But before I launch into this, I must quote the second most famous pirate of all time:
And thirdly, the code is more what you'd call "guidelines" than actual rules. Welcome aboard.
So, here goes:
2) Don't just think about writing, or stare at a screen knowing that if you can just get through this one scene, you'll be able to continue. Write.
3) Listen to your dreams, day or night. Write them down. This sometimes means getting up in the wee hours and sitting, shivering, wrapped in a blanket in the dark of the living room with the glow of the laptop computer illuminating your face, and writing until you have all the stuff you need down. This means ignoring your spousal unit when s/he calls out with annoyance from the bedroom. This sometimes means heading straight from the shower to the computer and trying to write your ideas down before they disappear while trying not to drip on the keyboard, and then discovering that you still have soap in your ear. Don't worry about it; the soap will wash off, even after it dries. It sometimes means pulling over on the side of the road and scribbling frantically into a notebook as the rush of passing trucks rocks your car.
4) (Taken from Steven Brust, somewhere along the line) Write what you think is cool. If you think it is cool, there will be other people who think it's cool. If you don't think it's cool, nobody else will.
5) Find a Writing Place that works for you. For me, a semi-crowded coffee shop works perfectly. The multiple conversations around me act as a white noise when I need to concentrate, and a resource when I need a tone, a phrase, a gesture or expression that just isn't coming to me. In a quieter space, I find that the tap of a single person's fingers on a keyboard, the rustle of a page turned or clink of a coffee cup, the sound of the dog getting up, stretching, and lying down again become distractions that block writing. But that's just me. Other people will need other surroundings.
6) Do not read anything while you are writing that is similar stylistically to your current project or that deals with the same themes, tropes, etc. I find that when I do that, little bits of that other writer gets mixed in with my story, and I cannot disentangle the two. I think this is because, for me, much of what I write gestates in dreamland, and when I read a really good story, I tend to dream about it, as well. If there are too many similarities, dream-logic starts intermingling them.

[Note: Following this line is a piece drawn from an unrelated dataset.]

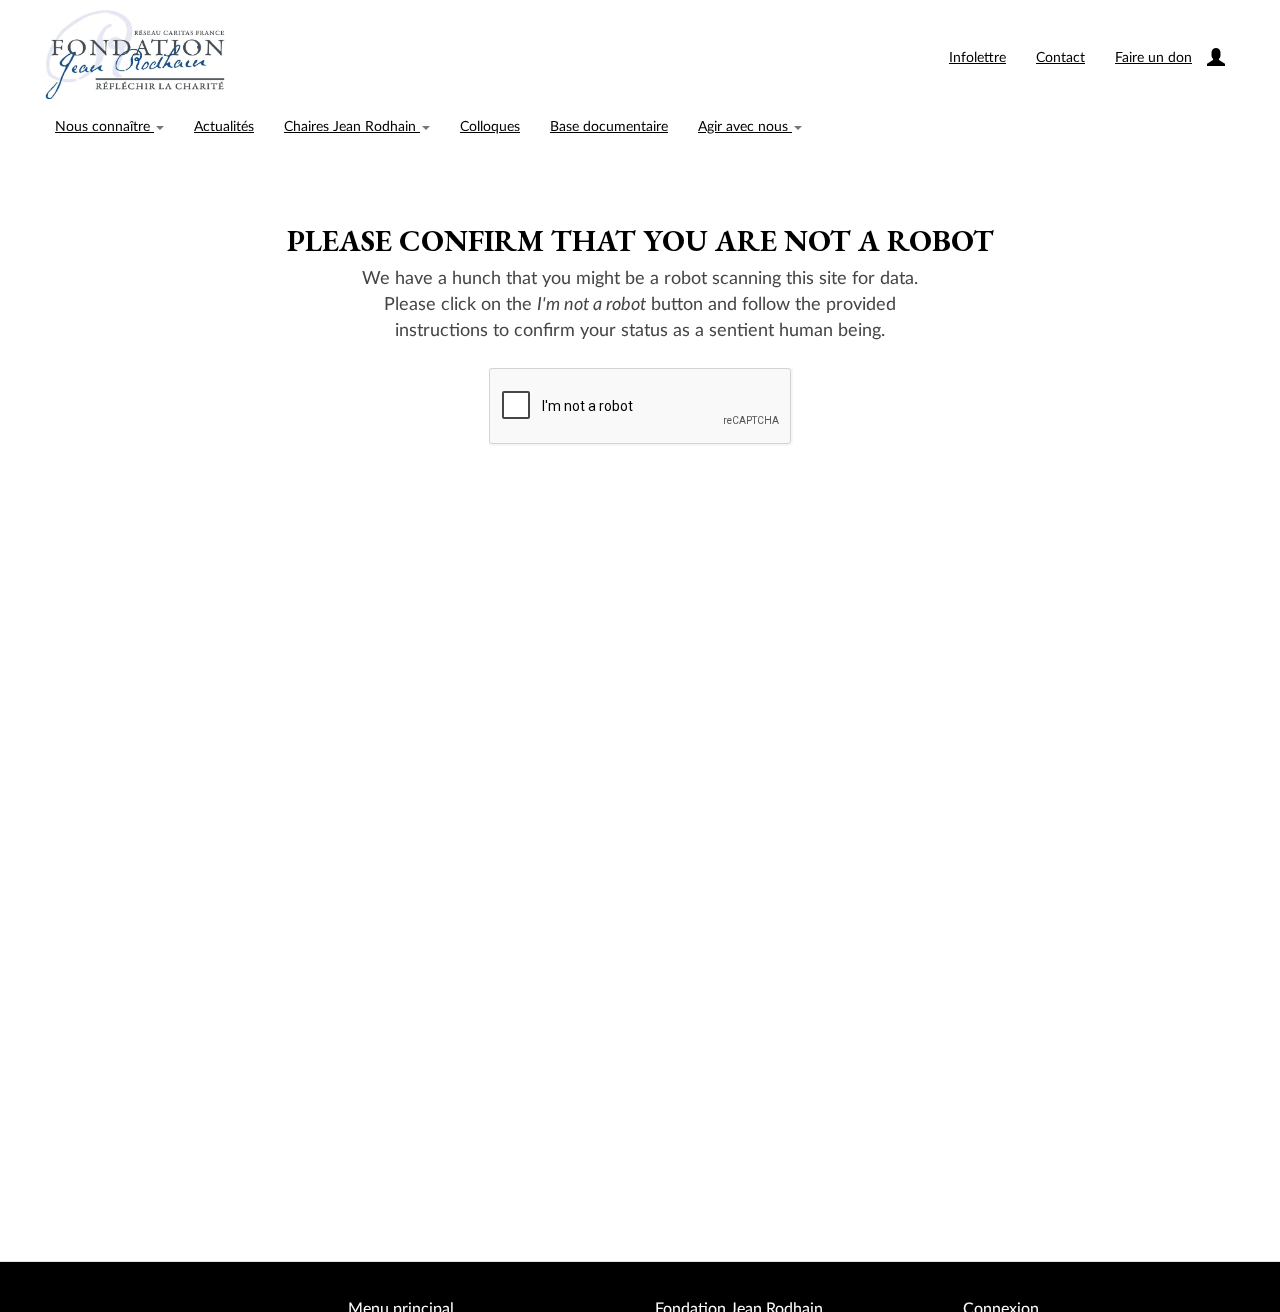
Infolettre (977, 58)
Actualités (224, 127)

I end up putting aside either the book I'm reading or the story I'm writing so that I can create distance between the two.

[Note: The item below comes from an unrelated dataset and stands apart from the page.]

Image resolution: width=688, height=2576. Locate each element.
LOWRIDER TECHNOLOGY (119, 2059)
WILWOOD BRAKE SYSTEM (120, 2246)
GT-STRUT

6a) If you are going to read something, read things that are not related to what you are working on. Pay attention to the pieces of what you are reading that could be used to create an interesting twist in your own work.

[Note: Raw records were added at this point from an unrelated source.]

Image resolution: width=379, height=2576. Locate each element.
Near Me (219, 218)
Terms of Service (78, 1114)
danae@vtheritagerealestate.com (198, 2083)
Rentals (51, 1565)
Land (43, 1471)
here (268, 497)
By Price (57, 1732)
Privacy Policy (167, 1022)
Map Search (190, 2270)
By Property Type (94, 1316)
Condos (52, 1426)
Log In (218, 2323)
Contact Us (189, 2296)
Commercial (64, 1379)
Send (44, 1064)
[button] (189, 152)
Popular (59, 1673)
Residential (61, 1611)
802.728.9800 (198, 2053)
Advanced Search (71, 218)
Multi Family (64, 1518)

6b) A friend of mine has the opposite view of this - read things that are similar stylistically and thematically to what you are working on. She says that it gives her insight of how particular blocks can be dealt with effectively. (By "blocks" I mean the places where we get stuck, either "where do I go from here," or "no matter how many times I rewrite this passage, it still sucks.")
7) Listen to your characters. They know what they want better than you do.
8) Make your villains real. Give them real desires and real needs and real personality. The villain is more important than the hero; the villain, in a sense, defines the hero, and when the villain is a two-dimensional cardboard caricature, the story will fall flat. If you can get your reader to empathize with the villain at least once in the story, you're likely to have a decent story.
9) Don't run out of coffee (or tea). Remember to eat once in a while, too.
10) Don't let anything distract away from your writing time, including (especially) Internet memes that require you to write up lists of rules.